Alexandre Baptista’s Landscapes at Galeria Sete
Where is the landscape? and What can a landscape be? These are questions the visitor is prompted with right when the exhibition begins. Each of these is set against a background where perceptions are called into question, inviting us to search for an inner landscape, prior to pondering Alexandre Baptista’s oil-painted landscapes, a few steps further on in the venue. This is where the word is of great interest, especially if we bear in mind the seeing/saying the things we see dichotomy. In one way, and from a certain gregarious standpoint, we only reach as far as the word allows us to. Describing a landscape will always involve a specific semantics to allow the other person to at least draw near. It should also be noted that this partly topographical account is influenced by a question of great interest to contemporary artists: the landscape as the painting’s primary subject, no longer as the backdrop to an event.
We therefore move through a series of speculative paintings on different visual fields. Ranging from sharpness to its absence, the elements contained in the pictorial area allude to a certain dualism between nature/man, dominated by the former. The palette is equally diverse, which may lead one to believe that the artist resorted to some code to reinforce this likely polarisation. They are above all blurred, splintered landscapes, derivatives of a kind of sense of loss revived by our remembering abilities.

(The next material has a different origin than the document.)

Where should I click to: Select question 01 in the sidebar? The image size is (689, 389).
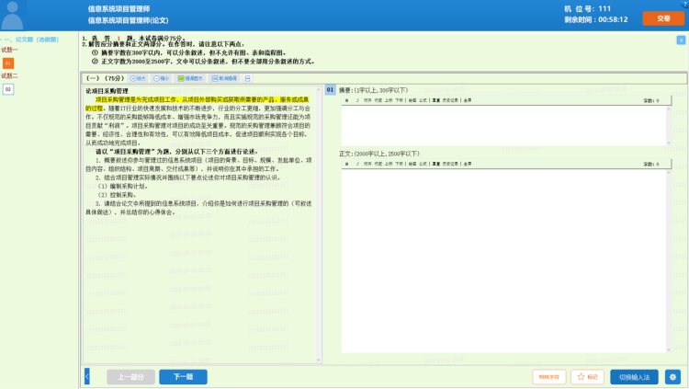[x=8, y=63]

The last work, before moving on to another section of the exhibition, is where we clearly perceive the artist’s intention behind the use of tension. With a landscape destroyed by a blunt human gesture, the artist adds a passage from Georg Simmel’s The Philosophy of Landscape, intended to answer the questions raised in the exhibition’s foreword. Including the word in Alexandre Baptista’s work is not meant to be aphoristic, but quite the opposite. The intent is to offer a possibility of reflection, of relocating the artistic object on a certain vocabulary map bordering on the visitor’s field of reference: “Nature, in its deepest being and meaning, knows nothing of individuality, but, through human eyes breaking it down and forming individual units out of its parts, is rearranged to represent the corresponding individuality that we call ‘landscape’.”[1]
We are therefore entrusted with some of this responsibility, despite its simultaneously unintentional side. Nature is unfathomable in its entirety and that is why, when we see, we inevitably decide which landscape is shaped before us. Clearly, a political sense is emerging here, picking up steam in the exhibition’s second half, with the installation From Where We Stand To Nowhere.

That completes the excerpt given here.